It's not about Goldilocks

“Baby Bear’s revenge.” Illustration by Bonnie Obremski

“Baby Bear’s revenge.” Illustration by Bonnie Obremski

Yesterday, I told the story of Goldilocks and the Three Bears 20 times—to adults. Each time I told the story, I sat facing a single person. Their knees almost touched mine, their eyes locked with my own.

My first telling sounded like: There was a house, and a girl in the woods, did I mention the bears? There were three of them. There were bowls of porridge: Large, medium and small. I think there were chairs. Maybe she broke one. She went to sleep. The bears came home. She ran away.
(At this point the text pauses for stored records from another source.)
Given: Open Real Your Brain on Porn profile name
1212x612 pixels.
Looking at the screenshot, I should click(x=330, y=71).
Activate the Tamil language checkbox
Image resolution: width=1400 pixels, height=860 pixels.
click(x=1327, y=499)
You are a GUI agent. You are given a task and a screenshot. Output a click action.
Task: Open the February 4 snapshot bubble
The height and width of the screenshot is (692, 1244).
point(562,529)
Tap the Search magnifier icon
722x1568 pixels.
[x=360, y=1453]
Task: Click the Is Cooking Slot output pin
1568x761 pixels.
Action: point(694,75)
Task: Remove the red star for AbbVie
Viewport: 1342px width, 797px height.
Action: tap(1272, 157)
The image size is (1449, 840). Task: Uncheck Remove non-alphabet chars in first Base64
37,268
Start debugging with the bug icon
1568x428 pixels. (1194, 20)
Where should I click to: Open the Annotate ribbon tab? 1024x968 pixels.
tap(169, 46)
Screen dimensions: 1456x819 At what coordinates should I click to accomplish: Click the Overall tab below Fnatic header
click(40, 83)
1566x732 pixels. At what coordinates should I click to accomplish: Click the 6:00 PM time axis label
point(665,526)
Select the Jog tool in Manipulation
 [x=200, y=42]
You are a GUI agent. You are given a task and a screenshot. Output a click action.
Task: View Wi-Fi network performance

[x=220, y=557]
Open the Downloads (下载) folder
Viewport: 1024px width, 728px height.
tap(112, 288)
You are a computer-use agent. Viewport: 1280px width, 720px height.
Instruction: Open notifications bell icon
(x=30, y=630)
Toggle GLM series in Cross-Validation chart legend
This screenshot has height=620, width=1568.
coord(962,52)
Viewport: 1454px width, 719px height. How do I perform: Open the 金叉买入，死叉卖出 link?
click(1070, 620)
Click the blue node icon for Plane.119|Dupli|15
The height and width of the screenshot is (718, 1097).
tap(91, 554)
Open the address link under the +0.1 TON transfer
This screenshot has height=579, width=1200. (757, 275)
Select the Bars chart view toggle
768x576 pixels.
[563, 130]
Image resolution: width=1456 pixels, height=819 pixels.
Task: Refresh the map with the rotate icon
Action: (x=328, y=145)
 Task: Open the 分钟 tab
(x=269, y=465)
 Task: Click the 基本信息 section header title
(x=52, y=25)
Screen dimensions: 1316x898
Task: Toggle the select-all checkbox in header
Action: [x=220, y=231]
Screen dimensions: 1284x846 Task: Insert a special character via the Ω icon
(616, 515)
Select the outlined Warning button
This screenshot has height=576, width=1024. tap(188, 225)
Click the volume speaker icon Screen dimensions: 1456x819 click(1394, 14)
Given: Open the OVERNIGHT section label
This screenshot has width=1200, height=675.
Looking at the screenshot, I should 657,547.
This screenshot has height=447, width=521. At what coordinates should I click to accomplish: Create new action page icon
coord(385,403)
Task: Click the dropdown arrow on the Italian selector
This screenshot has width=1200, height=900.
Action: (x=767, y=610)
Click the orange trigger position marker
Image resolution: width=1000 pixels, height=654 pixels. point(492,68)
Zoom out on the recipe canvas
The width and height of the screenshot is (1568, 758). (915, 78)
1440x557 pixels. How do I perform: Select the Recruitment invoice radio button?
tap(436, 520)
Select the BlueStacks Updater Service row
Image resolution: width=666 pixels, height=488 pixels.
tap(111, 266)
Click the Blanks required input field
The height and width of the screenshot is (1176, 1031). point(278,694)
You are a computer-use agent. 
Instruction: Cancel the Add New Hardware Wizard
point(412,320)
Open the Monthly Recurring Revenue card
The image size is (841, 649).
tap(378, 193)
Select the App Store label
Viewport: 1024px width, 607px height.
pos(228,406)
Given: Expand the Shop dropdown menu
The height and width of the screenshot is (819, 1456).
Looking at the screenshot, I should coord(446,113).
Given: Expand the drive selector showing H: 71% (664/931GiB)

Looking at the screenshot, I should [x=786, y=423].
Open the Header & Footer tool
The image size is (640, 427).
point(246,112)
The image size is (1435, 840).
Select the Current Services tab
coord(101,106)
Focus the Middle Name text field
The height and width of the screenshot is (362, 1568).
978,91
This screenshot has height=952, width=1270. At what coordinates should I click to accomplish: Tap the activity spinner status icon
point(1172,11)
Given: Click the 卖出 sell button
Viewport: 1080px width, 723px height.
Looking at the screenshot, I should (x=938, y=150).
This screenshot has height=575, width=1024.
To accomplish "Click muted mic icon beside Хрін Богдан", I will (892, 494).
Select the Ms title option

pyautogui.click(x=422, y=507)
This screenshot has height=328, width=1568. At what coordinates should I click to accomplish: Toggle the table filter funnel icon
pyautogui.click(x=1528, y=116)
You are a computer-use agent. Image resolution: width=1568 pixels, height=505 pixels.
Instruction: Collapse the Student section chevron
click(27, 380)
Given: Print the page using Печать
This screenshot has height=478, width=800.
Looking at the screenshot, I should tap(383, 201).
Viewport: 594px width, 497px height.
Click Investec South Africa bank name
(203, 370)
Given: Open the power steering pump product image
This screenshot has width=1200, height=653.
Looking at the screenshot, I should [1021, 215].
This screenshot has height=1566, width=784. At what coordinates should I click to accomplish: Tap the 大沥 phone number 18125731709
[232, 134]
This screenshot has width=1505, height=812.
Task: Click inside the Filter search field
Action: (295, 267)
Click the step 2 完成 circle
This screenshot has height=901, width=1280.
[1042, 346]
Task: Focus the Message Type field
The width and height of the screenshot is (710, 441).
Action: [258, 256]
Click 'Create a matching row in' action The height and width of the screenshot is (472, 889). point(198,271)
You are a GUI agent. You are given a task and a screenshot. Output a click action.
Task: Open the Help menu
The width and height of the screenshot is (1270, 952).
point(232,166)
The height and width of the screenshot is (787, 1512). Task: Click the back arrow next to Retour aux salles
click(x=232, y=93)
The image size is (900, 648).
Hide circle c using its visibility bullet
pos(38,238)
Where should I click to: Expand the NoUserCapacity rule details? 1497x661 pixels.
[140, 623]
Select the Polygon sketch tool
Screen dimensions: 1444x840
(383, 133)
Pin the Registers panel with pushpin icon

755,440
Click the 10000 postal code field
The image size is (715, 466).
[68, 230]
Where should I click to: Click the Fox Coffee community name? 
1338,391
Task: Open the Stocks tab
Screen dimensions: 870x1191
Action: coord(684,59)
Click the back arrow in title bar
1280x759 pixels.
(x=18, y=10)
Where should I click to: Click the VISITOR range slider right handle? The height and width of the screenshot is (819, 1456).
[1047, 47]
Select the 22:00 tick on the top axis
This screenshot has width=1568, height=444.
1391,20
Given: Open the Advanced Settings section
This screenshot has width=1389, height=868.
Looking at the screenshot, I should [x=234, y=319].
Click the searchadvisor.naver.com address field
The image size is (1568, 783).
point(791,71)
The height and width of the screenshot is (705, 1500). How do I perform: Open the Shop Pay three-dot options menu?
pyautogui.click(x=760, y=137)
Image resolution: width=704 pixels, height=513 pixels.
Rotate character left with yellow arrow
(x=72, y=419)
“Becky” and the three bears

We had four minutes to get the story out. After that, we listened to our partners tell stories. Some picked Goldilocks, others told Three Billy Goats Gruff, or folktales I had never heard. After each exchange, we switched partners and continued. The point was to practice getting “from A to Z,” our teacher, Master Storyteller Donna Washington, told us.

I did not want to pick Goldilocks. It’s never been a favorite tale. To make matters worse, the story had been a part of an exercise during the Storytelling Strategies to Dismantle Racism training I attended in Seattle back in June. During that exercise, we considered the story from the bears’ perspective. As we did that, the character of Goldilocks morphed into a “Becky” who was arrested after breaking and entering. But yesterday, Donna gave us three minutes to think of a folktale (not a personal story, those are harder to play with, she said). We had to know it from beginning to end. Goldilocks was all I had.

Control freak

Round and around we went. I soon felt like the worst storyteller in the room. (And I just quit my job to go all-in with my online storytelling platform). But here’s the thing, oral storytelling is not writing. Oral storytelling is not reading words from a page. Oral storytelling is telling stories, out loud, over and over again. The story is different each time you tell it.

Here’s the part where you can imagine my perfectionist self suddenly exploding and dripping down the walls. I was almost in physical pain making an audience, even if it was an audience of one, listen to me speak when I did not have hours to prepare. Throw in the fact I had to tell an adult a repetitive, predictable children’s tale they’d heard dozens of times and spit it out almost as fast as I could...well, slowly I realized I had somehow grown into someone who was terrified to play with a new friend. My fear of boring them was making me more boring.

Playtime

Donna taught us how gestures and sounds can make any story come alive with detail without making the story longer. By the end of the day, I was twirling imaginary golden locks of hair around my finger, hand on a jutted hip, bending deeply over imaginary bowls of porridge, taking long sweeping whiffs of imaginary steam.

As a writer, my practice has been to build stories only using words, to use very carefully chosen words in precise order. That did not help me as an oral storyteller. But letting the words come out of my mouth, sinking into the depths of my imagination, allowing play (and not calling it “making mistakes”) will definitely help me be a better writer.

I realized I had somehow grown into someone who was terrified to play with a new friend.